Aufrecht statt „kopfüber“ fangen

26 Januar 2024
Stallmanagement
Fangen von Geflügel

Der Deutsche Tierschutzbund (DTB) drängt auf Methoden, mit denen Hühner beim Ausstallen aufrecht gefangen und getragen werden statt wie bisher kopfüber, was nach Ansicht des Verbandes rechtswidrig ist. Der Verband beruft sich dabei auf ein wegweisendes Urteil aus den Niederlanden und geltendes EU-Recht. Auf seiner Fachveranstaltung „Handle with care - Lösungsansätze zu tierschutzgerechteren Fangmethoden von Masthühnern und Legehennen“ im Rahmen der Grünen Woche diskutierte der Verband mit Vertretern der Tierärzteschaft, Ministerien und Instituten sowie Verbänden.

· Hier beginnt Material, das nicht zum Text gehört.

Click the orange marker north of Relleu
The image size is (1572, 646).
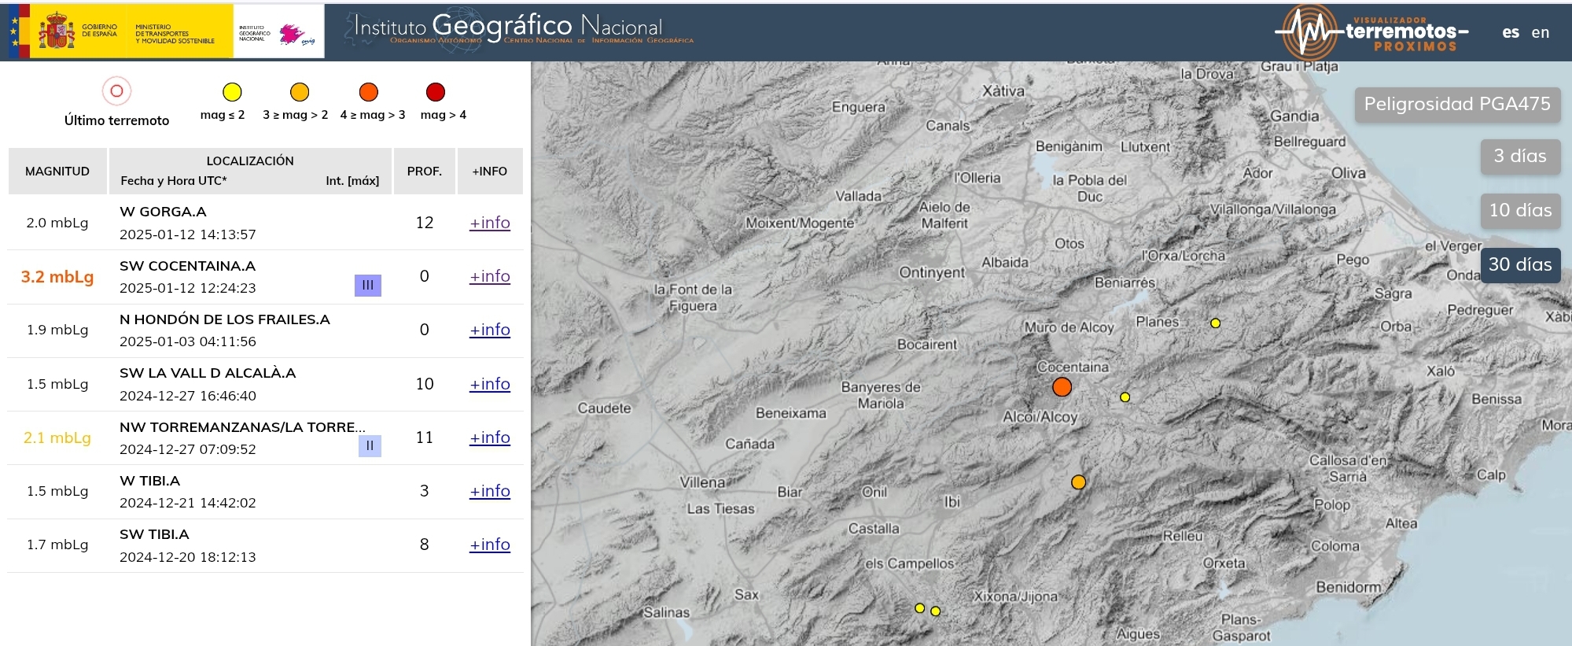(x=1078, y=482)
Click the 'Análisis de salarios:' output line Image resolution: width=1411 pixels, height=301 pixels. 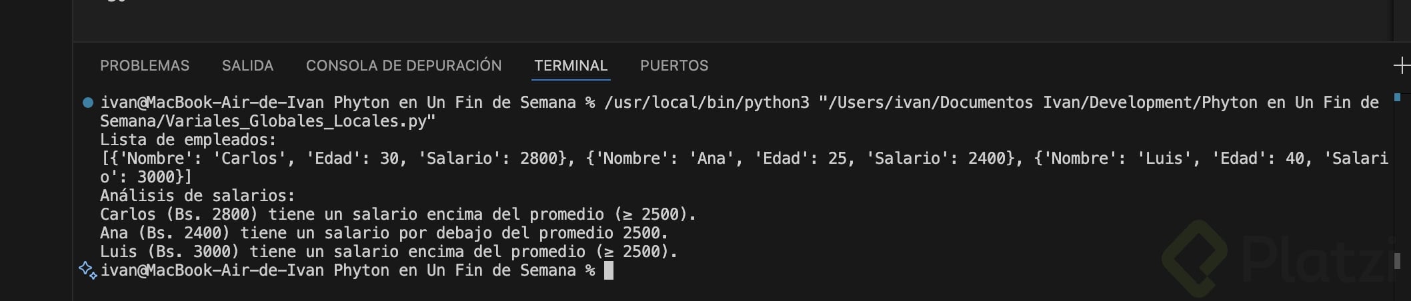click(197, 196)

Auch Vertreter der Wirtschaft nahmen teil.

„Das Kopfüberfangen ist tierschutzwidrig, verursacht Angst und Stress und birgt ein hohes Verletzungsrisiko für Hühner“, sagt Inke Drossé, Leiterin des Referats für Tiere in der Landwirtschaft beim Deutschen Tierschutzbund. Das „Überkopffangen“ von Geflügel beim Ausstallen ist rechtlich nicht zulässig und muss von den örtlichen Veterinärbehörden unterbunden werden, stellt der Deutsche Tierschutzbund klar.

Dass das Fangen von Hühnern Tierschutzprobleme verursache, sei bislang weniger bekannt. Deshalb müsse dieser Fakt mehr ins Bewusstsein gerückt werden. Um sie zum Schlachthof transportieren zu können, würden Hühner - meist von externen Fänger-Kolonnen - überwiegend per Hand gefangen, an den Beinen gegriffen und kopfüber zu den Transportkisten getragen. Dabei halte ein Fänger zwei bis vier Hühner pro Hand.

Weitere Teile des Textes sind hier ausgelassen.